Pierwszy impakt miał miejsce w dniu 16.VII.1994 roku, o godzinie 20:13 GMT (22:13 CEST), kiedy to fragment A głowy komety wtargnął w atmosferę Jowisza na jego południowej półkuli z prędkością 60 km/s. Przyrządy Galileo wykryły kulę ognistą, której temperatura osiągnęła wartość ~24.000 K, porównując ją do typowej temperatury górnej warstwy jowiszowych chmur wynoszącej 130 K, zanim rozproszyła się i gwałtownie ochłodziła do temperatury 1500 K w ciągu 40 sekund. Pozostałości po kuli ognia szybko osiągnęły wysokość ponad 3000 km. Po kilku minutach po wykryciu poimpaktowej kuli ognistej, Galileo zmierzył ponowne gorąco, które spowodowały wyrzucone materiały planetarne, spadające z powrotem na planetę. Ziemscy obserwatorzy zobaczyli narastającą kulę ognistą na tle tarczy planety, wkrótce po początkowym impakcie. […] Obserwatorzy później ujrzeli ogromną, ciemną plamę powstałą na miejscu pierwszego impaktu. Była ona widoczna nawet przez małe teleskopy i mierzyła ona ~6000 km (~1 promień Ziemi) średnicy. Ta i następne ciemne plamy, jak sądzono, były spowodowane przez odłamki powstałe w czasie impaktów i były one widocznie asymetryczne, tworząc rożkowate kształty na przedzie, w kierunku impaktu.

Przez następne 6 dni, zaobserwowano 26 dużych impaktów, z których największy zdarzył się w dniu 18.VII, o godz. 07:33 GMT (09:33 CEST), kiedy to fragment G uderzył w Jowisza. To uderzenie spowodowało powstanie gigantycznej plamy o średnicy 12.000 km, i jak obliczono, stanowiło to energetyczny ekwiwalent eksplozji o mocy 6 Tt TNT – czyli 600 razy większy od sumarycznej mocy całego ziemskiego arsenału jądrowego! (Dla porównania trzęsienia ziemi z 26.XII.2004 roku i 11.III.2011 roku miały moc w granicach 9,3 Tt – przyp. tłum.) Dwa następne uderzenia w ciągu 12 godzin w dniu 19.VII utworzyły plamy o podobnej wielkości jak fragment G, i bombardowanie ciągnęło się do 22.VII, kiedy ostatni fragment W uderzył w planetę.             
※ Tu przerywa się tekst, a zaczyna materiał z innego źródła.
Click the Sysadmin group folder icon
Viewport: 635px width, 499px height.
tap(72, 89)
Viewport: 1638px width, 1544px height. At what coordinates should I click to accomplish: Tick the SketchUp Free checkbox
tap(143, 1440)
I jeszcze jedna wiadomość z 11.IX.2012 roku o kosmicznych zderzeniach:

Kometa uderzyła w Jowisza

W Jowisza wpadła ogromna kula ognia. Zjawisko to zaobserwował astronom amator, George Hall, z Teksasu.

Obiektem, który uderzył w atmosferę Jowisza była najprawdopodobniej kometa. Zjawisko miało miejsce 10 września 2012 roku w północnej części pasa równikowego planety. Wybuch, który towarzyszył zderzeniu miał około 160 km średnicy. George Hall – astronom amator – miał to szczęście, że udało mu się nagrać na kamerę flarę, która pokazała się na kilka sekund po kolizji.
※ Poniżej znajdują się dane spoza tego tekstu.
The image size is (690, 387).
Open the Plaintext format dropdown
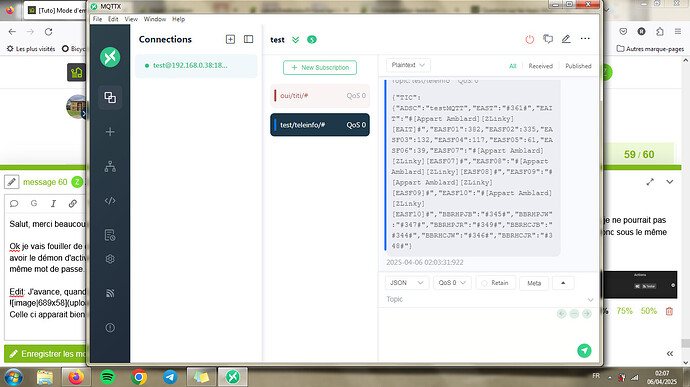click(408, 65)
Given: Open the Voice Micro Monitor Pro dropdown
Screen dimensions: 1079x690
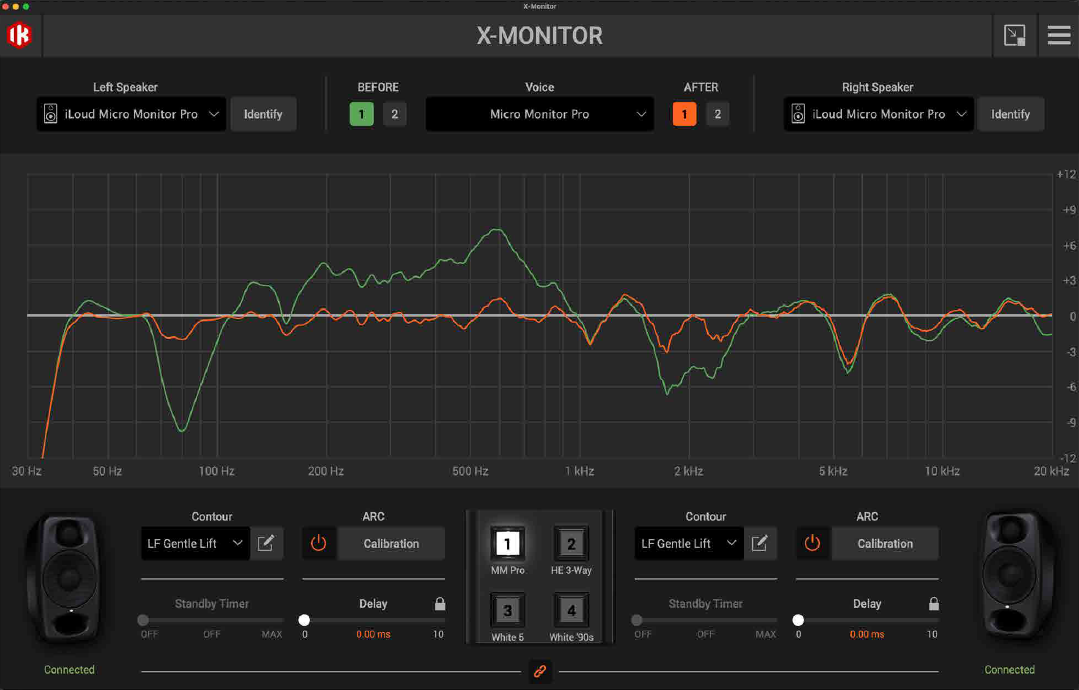Looking at the screenshot, I should 540,114.
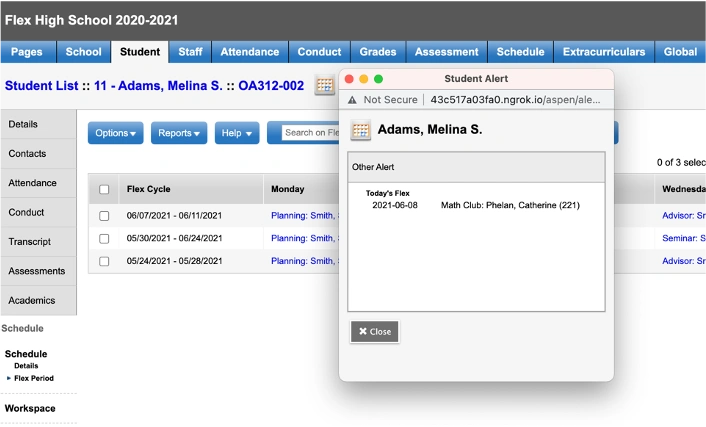
Task: Select all rows with the header checkbox
Action: click(104, 189)
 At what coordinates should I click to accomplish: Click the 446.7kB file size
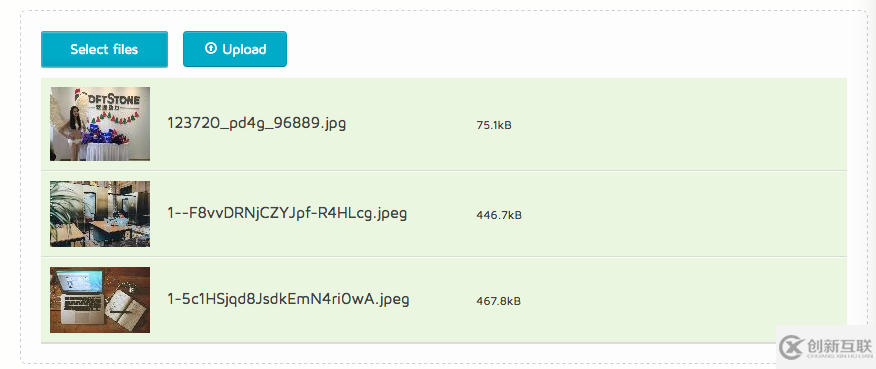(x=499, y=215)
Kadr z filmu nakręconego przez George'a Halla. Widoczny jest rozbłysk, który powstał w wyniku zderzenia komety z planetą

Astronomowie byli już świadkami podobnego kosmicznego zderzenia w czerwcu 1994 roku. Wtedy w Jowisza uderzyła kometa Shoemaker-Levy 9, która wcześniej rozleciała się na ponad 20 fragmentów. W wyniku takich kolizji w atmosferze planety pojawiają się ciemne plamy, które z czasem znikają. Kolejne kolizje z Jowiszem zaobserwowano dopiero w 2009 i 2010 roku.

W Jowisza komety i asteroidy uderzają jednak znacznie częściej niż raz na kilka lat. Jest to największa planeta Układu Słonecznego i posiada bardzo silne pole grawitacyjne, które przyciąga wiele kosmicznych skał.

Niektórzy naukowcy uważają, że Jowisz stanowi pewnego rodzaju tarczę obronną dla innych planet. Ściąga on na siebie większość asteroid i komet, przez co nie zagrażają one m.in. Ziemi. Istnieje jednak również przeciwstawna teoria, która mówi, że silne pole grawitacyjne tego gazowego olbrzyma, również zagina tor ruchu wielu kosmicznych skał wysyłając je w kierunku planet znajdujących się bliżej Słońca. Zwolennicy tej teorii twierdzą, że sumarycznie tyle samo komet i asteroid planeta przyciąga do siebie, co kieruje w stronę Ziemi. (AB, WP.pl)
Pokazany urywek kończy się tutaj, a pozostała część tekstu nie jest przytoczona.